» Consigne A
Recopiez sans rien modifier le passage du texte d'étude qui commence par « Un règlement européen » et se poursuit jusqu'à « en est-on ? ».
» Consigne B
D'après le texte d'étude, depuis quelle date la mention « nano » est-elle imposée pour les biocides ?

» Texte d'étude
Un règlement européen impose la mention "nano" depuis le 11 juillet 2013 pour les cosmétiques et le 1er septembre 2013 pour les biocides. En ce qui concerne l'alimentation, elle est entrée en vigueur en décembre 2014 mais seulement pour les aliments qui contiennent des nanoparticules mesurant entre 1 et 100 nanomètres. En 2017, où en est-on ? 

On est pas beaucoup plus avancé. En effet, de nombreuses marques n'indiquent pas sur les produits de consommation qu'ils contiennent des nanoparticules. Si la législation européenne les y oblige, elle est suffisamment floue pour que certains produits passent à travers les mailles du filet. Comment ? Une petite astuce toute simple qu'il faut aller chercher dans la définition même de la nanoparticule. 

D'après le règlement INCO, un nano matériau est un "matériau produit inten­tionnellement présentant une ou plusieurs dimensions de l’ordre de 100 nm ou moins, ou composé de parties fonc­tionnelles distinctes (...) qui peuvent avoir une taille supérieure à 100 nm mais qui conservent des propriétés typiques de la nanoéchelle". Il suffit alors aux industriels de dire que la nanoparticule est arrivée là par accident pour éviter de devoir la mentionner sur l'étiquette. Pas vu, pas pris.

» Données fournies
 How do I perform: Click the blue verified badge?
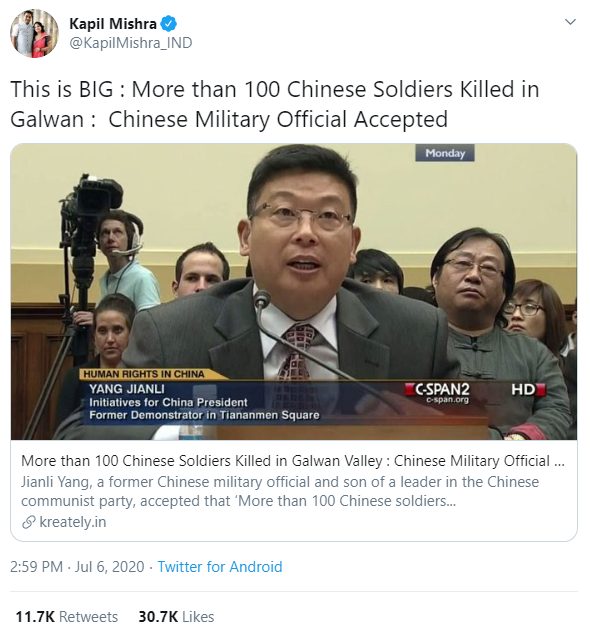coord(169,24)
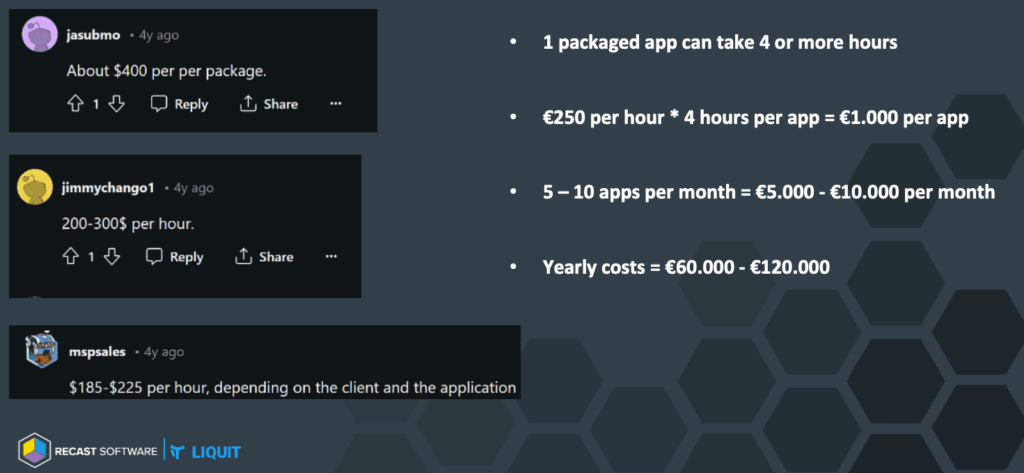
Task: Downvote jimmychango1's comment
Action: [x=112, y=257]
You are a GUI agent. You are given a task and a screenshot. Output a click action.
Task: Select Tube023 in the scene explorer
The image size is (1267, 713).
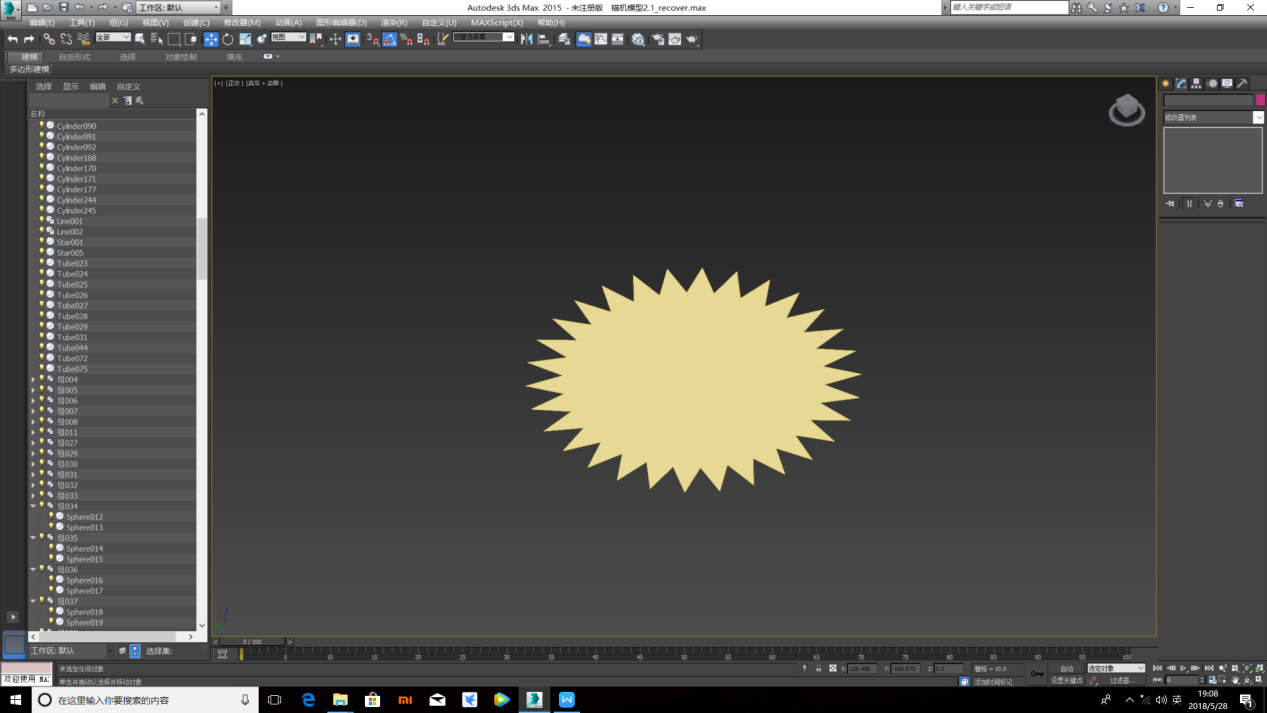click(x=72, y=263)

» Réponse attendue A
Un règlement européen impose la mention "nano" depuis le 11 juillet 2013 pour les cosmétiques et le 1er septembre 2013 pour les biocides. En ce qui concerne l'alimentation, elle est entrée en vigueur en décembre 2014 mais seulement pour les aliments qui contiennent des nanoparticules mesurant entre 1 et 100 nanomètres. En 2017, où en est-on ?

» Réponse attendue B
Depuis le 1er septembre 2013.